Write out the full listing again. Make no alterations.

**THE INPUT:**
--------
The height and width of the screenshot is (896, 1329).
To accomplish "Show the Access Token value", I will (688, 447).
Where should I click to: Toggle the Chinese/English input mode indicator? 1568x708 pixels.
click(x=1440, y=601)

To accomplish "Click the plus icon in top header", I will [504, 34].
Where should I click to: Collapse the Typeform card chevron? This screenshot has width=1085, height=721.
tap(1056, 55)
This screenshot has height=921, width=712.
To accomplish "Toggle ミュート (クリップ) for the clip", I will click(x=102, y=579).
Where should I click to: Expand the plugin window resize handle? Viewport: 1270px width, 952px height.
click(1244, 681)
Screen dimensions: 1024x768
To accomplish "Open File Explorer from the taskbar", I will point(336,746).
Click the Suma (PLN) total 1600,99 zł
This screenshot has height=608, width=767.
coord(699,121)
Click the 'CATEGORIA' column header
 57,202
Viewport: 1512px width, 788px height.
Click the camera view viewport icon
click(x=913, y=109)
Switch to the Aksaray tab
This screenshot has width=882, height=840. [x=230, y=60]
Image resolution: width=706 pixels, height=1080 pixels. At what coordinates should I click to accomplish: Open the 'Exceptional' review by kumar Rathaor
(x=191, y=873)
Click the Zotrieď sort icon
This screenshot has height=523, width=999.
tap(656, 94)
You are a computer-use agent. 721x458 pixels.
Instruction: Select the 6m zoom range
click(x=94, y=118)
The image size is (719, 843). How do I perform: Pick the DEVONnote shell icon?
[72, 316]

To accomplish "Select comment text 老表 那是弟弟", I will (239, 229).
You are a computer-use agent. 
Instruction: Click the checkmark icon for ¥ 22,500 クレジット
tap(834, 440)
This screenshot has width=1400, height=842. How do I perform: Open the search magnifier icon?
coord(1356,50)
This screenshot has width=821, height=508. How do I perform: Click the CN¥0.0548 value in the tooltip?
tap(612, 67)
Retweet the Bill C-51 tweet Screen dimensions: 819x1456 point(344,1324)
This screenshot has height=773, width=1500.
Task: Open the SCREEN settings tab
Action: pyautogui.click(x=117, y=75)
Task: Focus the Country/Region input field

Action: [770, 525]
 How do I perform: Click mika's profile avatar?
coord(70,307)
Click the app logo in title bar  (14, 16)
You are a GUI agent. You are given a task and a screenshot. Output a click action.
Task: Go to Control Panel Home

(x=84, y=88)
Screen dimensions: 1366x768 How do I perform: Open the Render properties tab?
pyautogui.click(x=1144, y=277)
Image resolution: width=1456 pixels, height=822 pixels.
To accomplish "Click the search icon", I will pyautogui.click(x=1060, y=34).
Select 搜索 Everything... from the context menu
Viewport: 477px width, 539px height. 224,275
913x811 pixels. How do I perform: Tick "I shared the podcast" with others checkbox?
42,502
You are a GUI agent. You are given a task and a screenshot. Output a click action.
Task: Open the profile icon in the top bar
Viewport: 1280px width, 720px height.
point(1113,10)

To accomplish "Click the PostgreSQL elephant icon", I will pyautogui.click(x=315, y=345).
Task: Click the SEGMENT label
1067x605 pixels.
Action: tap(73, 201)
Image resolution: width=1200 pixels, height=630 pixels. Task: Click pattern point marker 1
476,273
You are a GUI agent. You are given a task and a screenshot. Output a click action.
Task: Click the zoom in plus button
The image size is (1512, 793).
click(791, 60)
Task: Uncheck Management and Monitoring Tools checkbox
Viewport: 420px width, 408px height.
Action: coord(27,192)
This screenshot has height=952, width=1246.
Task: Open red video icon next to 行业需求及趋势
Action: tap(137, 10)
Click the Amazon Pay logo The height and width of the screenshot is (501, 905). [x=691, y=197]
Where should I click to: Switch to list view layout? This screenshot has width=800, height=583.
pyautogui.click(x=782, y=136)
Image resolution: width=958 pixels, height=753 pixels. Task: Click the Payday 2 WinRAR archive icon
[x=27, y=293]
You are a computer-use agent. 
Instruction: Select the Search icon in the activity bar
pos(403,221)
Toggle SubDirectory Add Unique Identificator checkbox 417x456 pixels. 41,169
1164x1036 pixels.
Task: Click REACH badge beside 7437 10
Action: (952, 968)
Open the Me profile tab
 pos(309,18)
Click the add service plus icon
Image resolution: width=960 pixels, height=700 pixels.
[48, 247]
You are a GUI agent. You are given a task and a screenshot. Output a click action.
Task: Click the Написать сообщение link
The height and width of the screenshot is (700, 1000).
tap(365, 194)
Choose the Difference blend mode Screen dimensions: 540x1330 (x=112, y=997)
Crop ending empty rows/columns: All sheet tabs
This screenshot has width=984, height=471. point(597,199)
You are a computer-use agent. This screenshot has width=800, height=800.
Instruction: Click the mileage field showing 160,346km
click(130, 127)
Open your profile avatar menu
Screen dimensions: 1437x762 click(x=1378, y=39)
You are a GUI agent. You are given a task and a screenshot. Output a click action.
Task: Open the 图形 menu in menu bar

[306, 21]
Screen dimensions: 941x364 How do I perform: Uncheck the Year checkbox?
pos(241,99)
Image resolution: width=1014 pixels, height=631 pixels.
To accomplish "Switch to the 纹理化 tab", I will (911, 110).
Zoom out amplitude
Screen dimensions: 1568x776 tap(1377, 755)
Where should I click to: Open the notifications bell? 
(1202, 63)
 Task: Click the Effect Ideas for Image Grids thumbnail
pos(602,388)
--------
**WORKED SOLUTION:**
The height and width of the screenshot is (896, 1329).
To accomplish "Show the Access Token value", I will (688, 447).
Where should I click to: Toggle the Chinese/English input mode indicator? 1568x708 pixels.
click(x=1440, y=601)

To accomplish "Click the plus icon in top header", I will [504, 34].
Where should I click to: Collapse the Typeform card chevron? This screenshot has width=1085, height=721.
tap(1056, 55)
This screenshot has height=921, width=712.
To accomplish "Toggle ミュート (クリップ) for the clip", I will click(x=102, y=579).
Where should I click to: Expand the plugin window resize handle? Viewport: 1270px width, 952px height.
click(1244, 681)
Screen dimensions: 1024x768
To accomplish "Open File Explorer from the taskbar", I will point(336,746).
Click the Suma (PLN) total 1600,99 zł
This screenshot has height=608, width=767.
coord(699,121)
Click the 'CATEGORIA' column header
 57,202
Viewport: 1512px width, 788px height.
Click the camera view viewport icon
click(x=913, y=109)
Switch to the Aksaray tab
This screenshot has width=882, height=840. [x=230, y=60]
Image resolution: width=706 pixels, height=1080 pixels. At what coordinates should I click to accomplish: Open the 'Exceptional' review by kumar Rathaor
(x=191, y=873)
Click the Zotrieď sort icon
This screenshot has height=523, width=999.
tap(656, 94)
You are a computer-use agent. 721x458 pixels.
Instruction: Select the 6m zoom range
click(x=94, y=118)
The image size is (719, 843). How do I perform: Pick the DEVONnote shell icon?
[72, 316]

To accomplish "Select comment text 老表 那是弟弟", I will (239, 229).
You are a computer-use agent. 
Instruction: Click the checkmark icon for ¥ 22,500 クレジット
tap(834, 440)
This screenshot has width=1400, height=842. How do I perform: Open the search magnifier icon?
coord(1356,50)
This screenshot has width=821, height=508. How do I perform: Click the CN¥0.0548 value in the tooltip?
tap(612, 67)
Retweet the Bill C-51 tweet Screen dimensions: 819x1456 point(344,1324)
This screenshot has height=773, width=1500.
Task: Open the SCREEN settings tab
Action: pyautogui.click(x=117, y=75)
Task: Focus the Country/Region input field

Action: [770, 525]
 How do I perform: Click mika's profile avatar?
coord(70,307)
Click the app logo in title bar  (14, 16)
You are a GUI agent. You are given a task and a screenshot. Output a click action.
Task: Go to Control Panel Home

(x=84, y=88)
Screen dimensions: 1366x768 How do I perform: Open the Render properties tab?
pyautogui.click(x=1144, y=277)
Image resolution: width=1456 pixels, height=822 pixels.
To accomplish "Click the search icon", I will pyautogui.click(x=1060, y=34).
Select 搜索 Everything... from the context menu
Viewport: 477px width, 539px height. 224,275
913x811 pixels. How do I perform: Tick "I shared the podcast" with others checkbox?
42,502
You are a GUI agent. You are given a task and a screenshot. Output a click action.
Task: Open the profile icon in the top bar
Viewport: 1280px width, 720px height.
point(1113,10)

To accomplish "Click the PostgreSQL elephant icon", I will pyautogui.click(x=315, y=345).
Task: Click the SEGMENT label
1067x605 pixels.
Action: tap(73, 201)
Image resolution: width=1200 pixels, height=630 pixels. Task: Click pattern point marker 1
476,273
You are a GUI agent. You are given a task and a screenshot. Output a click action.
Task: Click the zoom in plus button
The image size is (1512, 793).
click(791, 60)
Task: Uncheck Management and Monitoring Tools checkbox
Viewport: 420px width, 408px height.
Action: coord(27,192)
This screenshot has height=952, width=1246.
Task: Open red video icon next to 行业需求及趋势
Action: tap(137, 10)
Click the Amazon Pay logo The height and width of the screenshot is (501, 905). [x=691, y=197]
Where should I click to: Switch to list view layout? This screenshot has width=800, height=583.
pyautogui.click(x=782, y=136)
Image resolution: width=958 pixels, height=753 pixels. Task: Click the Payday 2 WinRAR archive icon
[x=27, y=293]
You are a computer-use agent. 
Instruction: Select the Search icon in the activity bar
pos(403,221)
Toggle SubDirectory Add Unique Identificator checkbox 417x456 pixels. 41,169
1164x1036 pixels.
Task: Click REACH badge beside 7437 10
Action: (952, 968)
Open the Me profile tab
 pos(309,18)
Click the add service plus icon
Image resolution: width=960 pixels, height=700 pixels.
[48, 247]
You are a GUI agent. You are given a task and a screenshot. Output a click action.
Task: Click the Написать сообщение link
The height and width of the screenshot is (700, 1000).
tap(365, 194)
Choose the Difference blend mode Screen dimensions: 540x1330 (x=112, y=997)
Crop ending empty rows/columns: All sheet tabs
This screenshot has width=984, height=471. point(597,199)
You are a computer-use agent. This screenshot has width=800, height=800.
Instruction: Click the mileage field showing 160,346km
click(130, 127)
Open your profile avatar menu
Screen dimensions: 1437x762 click(x=1378, y=39)
You are a GUI agent. You are given a task and a screenshot. Output a click action.
Task: Open the 图形 menu in menu bar

[306, 21]
Screen dimensions: 941x364 How do I perform: Uncheck the Year checkbox?
pos(241,99)
Image resolution: width=1014 pixels, height=631 pixels.
To accomplish "Switch to the 纹理化 tab", I will (911, 110).
Zoom out amplitude
Screen dimensions: 1568x776 tap(1377, 755)
Where should I click to: Open the notifications bell? 
(1202, 63)
 Task: Click the Effect Ideas for Image Grids thumbnail
pos(602,388)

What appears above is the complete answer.